A habitual série “Pro pátria”, emitida no ano em curso, pelo Swiss Post, no último dia 25 de abril, referencia os compatriotas que vivem no exterior.
Mais de 800 mil suíços vivem fora das fronteiras do país, um número equivalente a cerca de 11% de todas as pessoas que possuem cidadania suíça. Caso agrupados, formariam o quarto maior Cantão; por esse motivo, essa comunidade às vezes é chamada de “vigésimo sétimo Cantão” ou a “quinta Suíça”, após a alemã, francesa, italiana e romanche. Uma olhada nas estatísticas revela que mais de um quarto deles estão na França, seguida pela Alemanha e Estados Unidos.
Desde 1916, a Organização dos Suíços no Exterior se empenha em manter os laços entre o país e seus cidadãos além-fronteiras, fornecendo-lhes informações atualizadas ou aconselhamento sobre questões legais. Ela representa os interesses da comunidade e atua como porta-voz.

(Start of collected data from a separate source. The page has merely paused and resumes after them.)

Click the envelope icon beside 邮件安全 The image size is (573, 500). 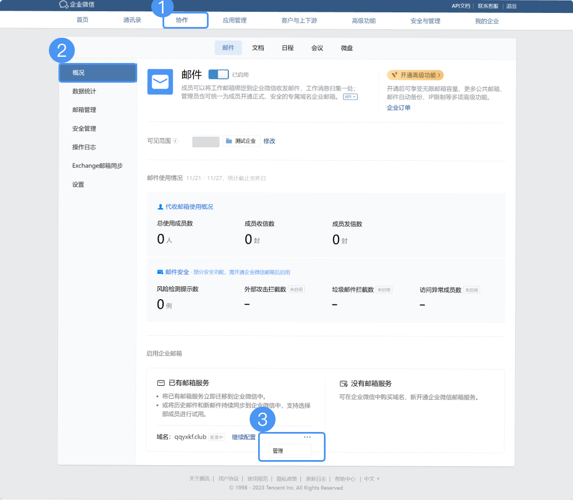[160, 272]
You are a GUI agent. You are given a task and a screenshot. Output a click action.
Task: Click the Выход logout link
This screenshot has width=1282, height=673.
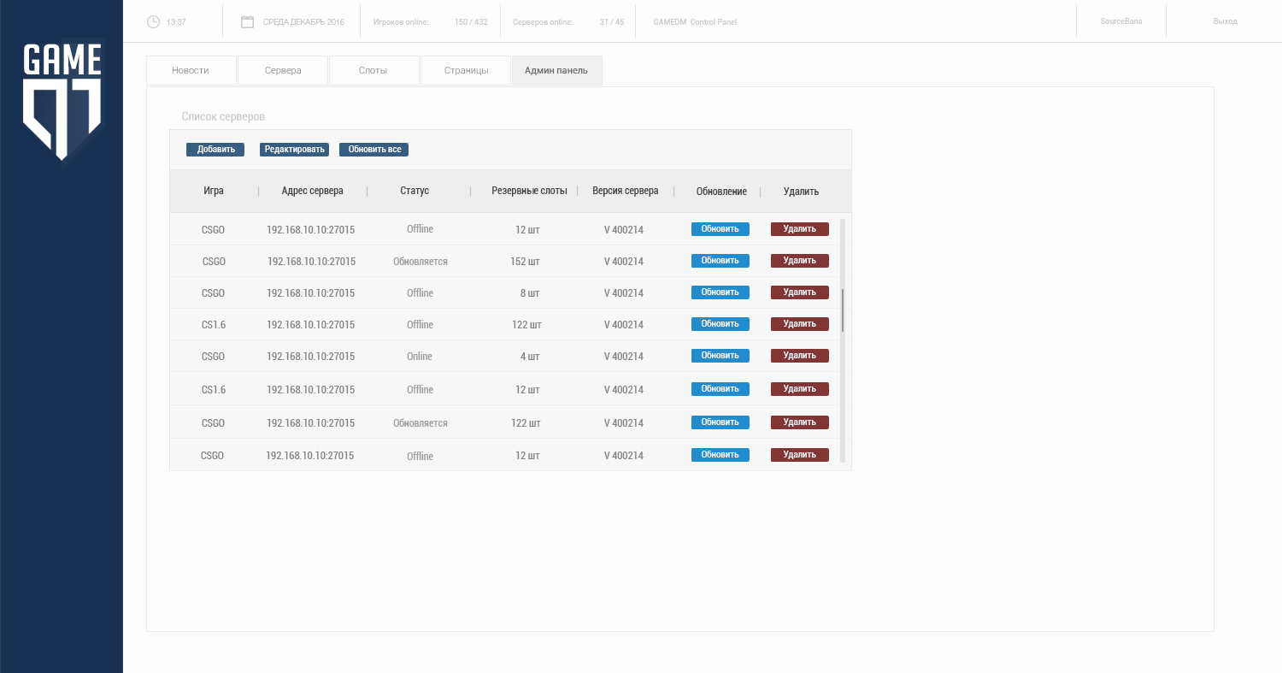[x=1225, y=21]
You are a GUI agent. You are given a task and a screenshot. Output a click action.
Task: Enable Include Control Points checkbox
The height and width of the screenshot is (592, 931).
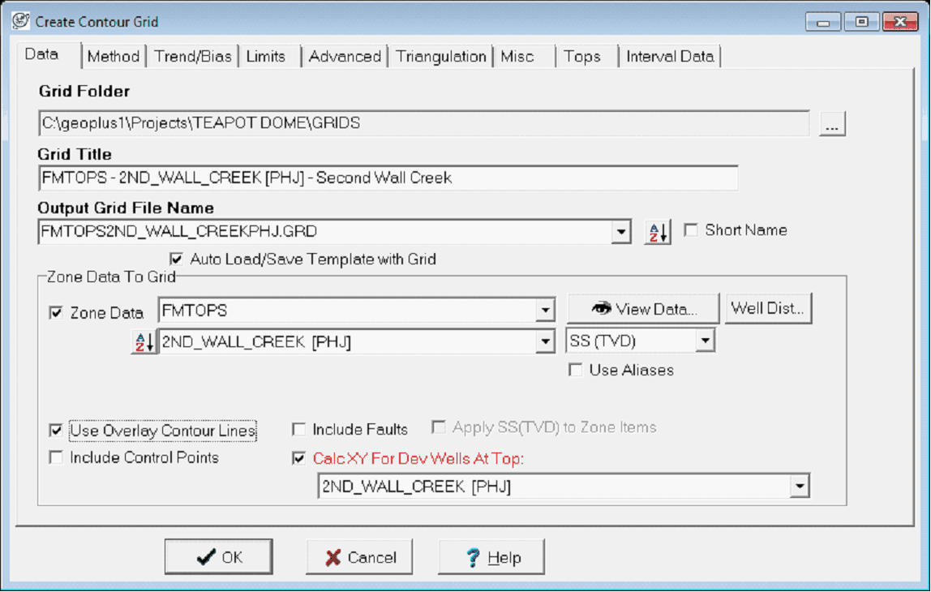(x=56, y=458)
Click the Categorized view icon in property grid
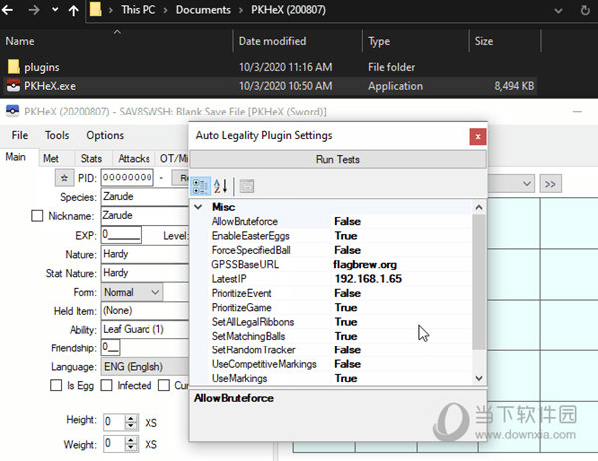 (x=200, y=185)
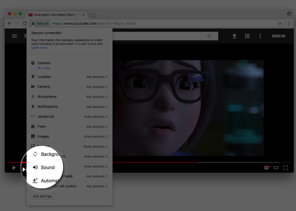Screen dimensions: 296x211
Task: Bookmark this page with the star icon
Action: click(x=280, y=23)
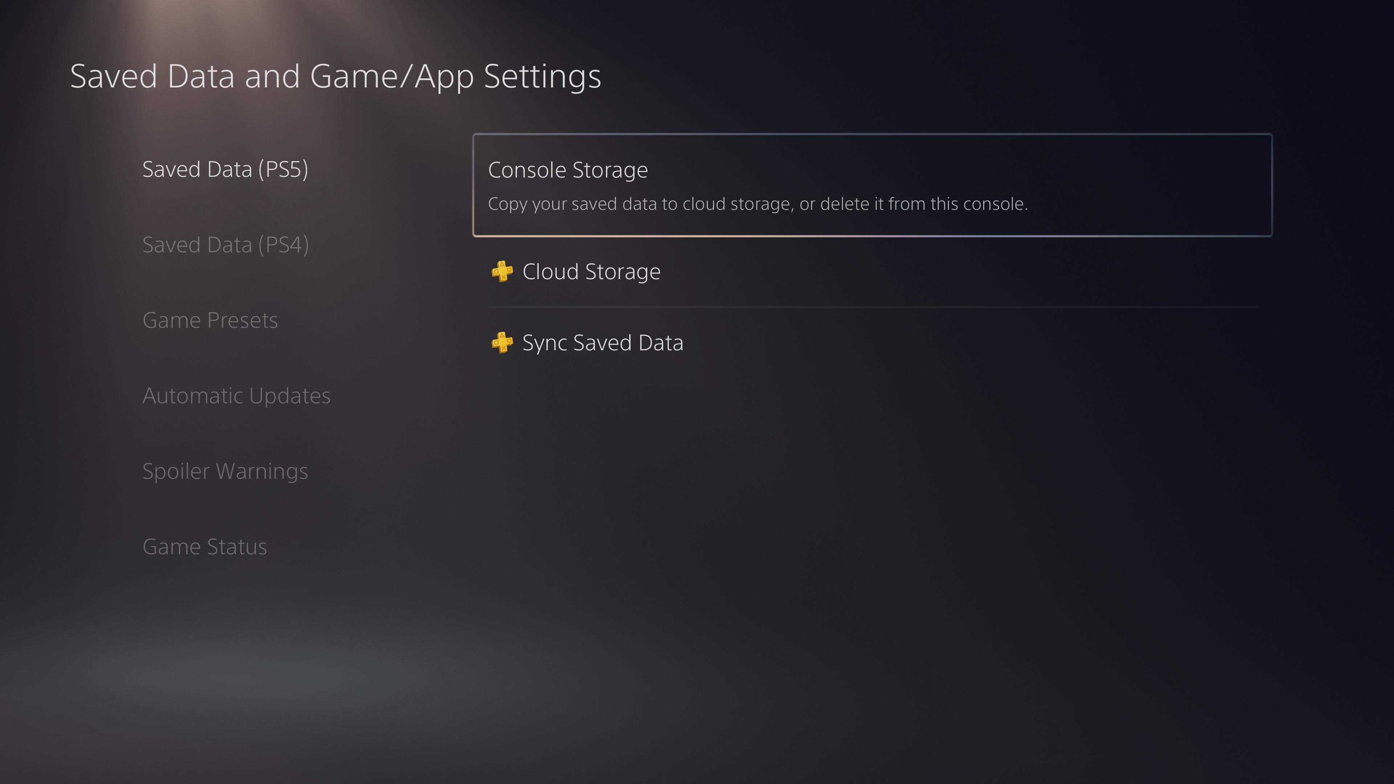Open the Game Presets section
This screenshot has height=784, width=1394.
[x=210, y=320]
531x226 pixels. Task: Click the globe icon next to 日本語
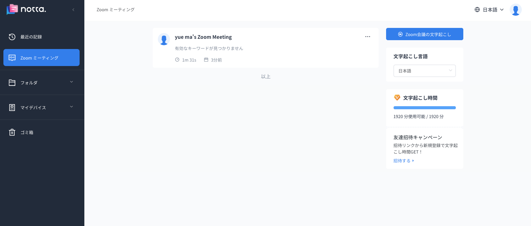(477, 10)
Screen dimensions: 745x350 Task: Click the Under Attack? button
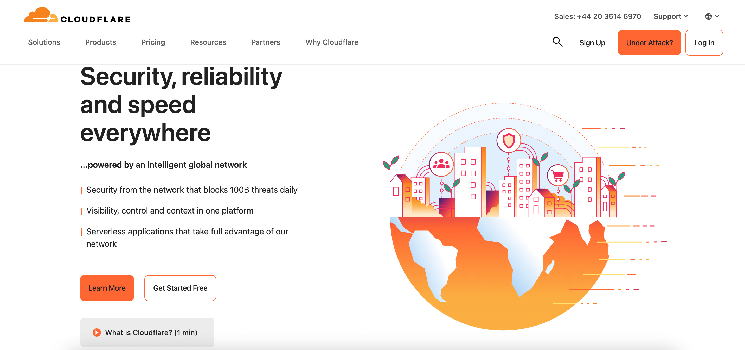649,43
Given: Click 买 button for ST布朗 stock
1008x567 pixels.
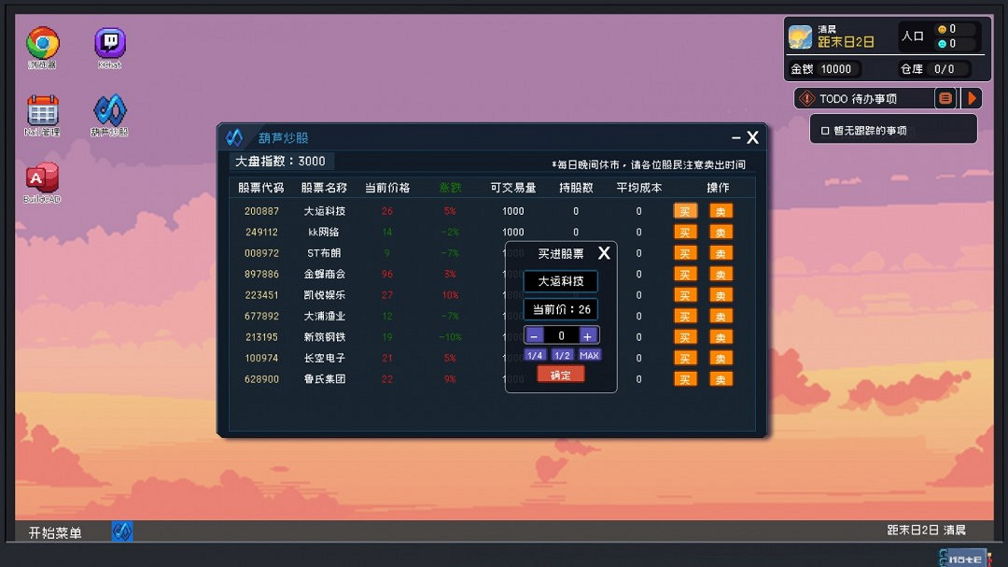Looking at the screenshot, I should coord(685,252).
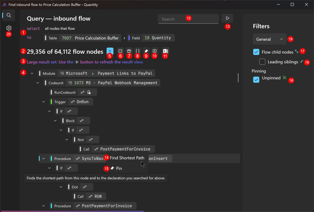
Task: Collapse the PostPaymentForInvoice procedure node
Action: click(43, 206)
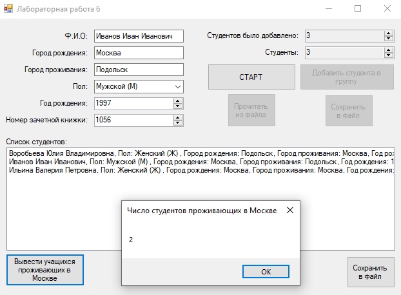
Task: Increase the Студенты count spinner
Action: click(388, 50)
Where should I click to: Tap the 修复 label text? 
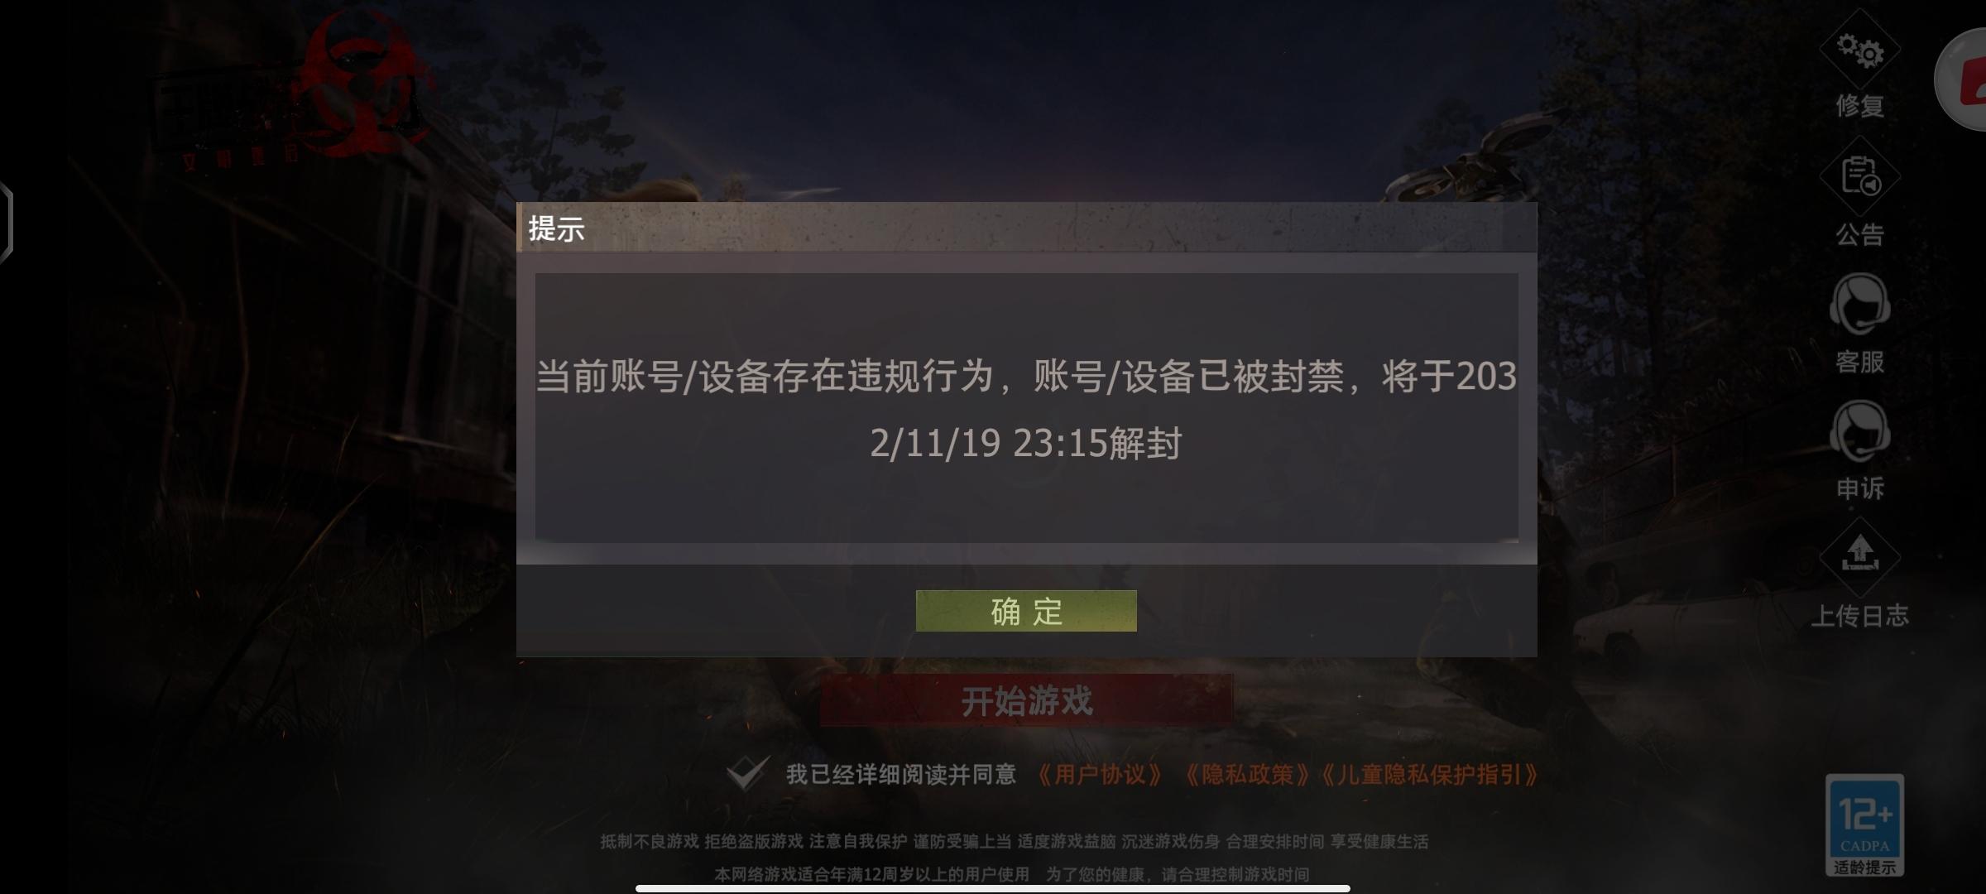pos(1860,106)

Também organiza acampamentos de férias para crianças. No verão passado, o programa incluía, entre outras atividades, a criação de esboços para os novos selos “Pro Pátria”. Desta 124 participantes dispersos por 33 países estiveram envolvidos. O resultado – diz a autoridade postal emitente – foi o projeto que serviu de base para a criação dos dois selos, que agora resenhamos. A escolha recaiu sobre Sandra Liscio, que vive em Londres.

Os dois selos com valor facial de 1,00+0,50 e 1,20+0,60 francos, foram produzidos com tinta negra termossensível que garante uma surpresa ao observador.

(Caderneta)

A emissão é apresentada em mini folhas com dez exemplares cada, bem como, em cadernetas compostas por quatro exemplares do menor valor e seis do outro.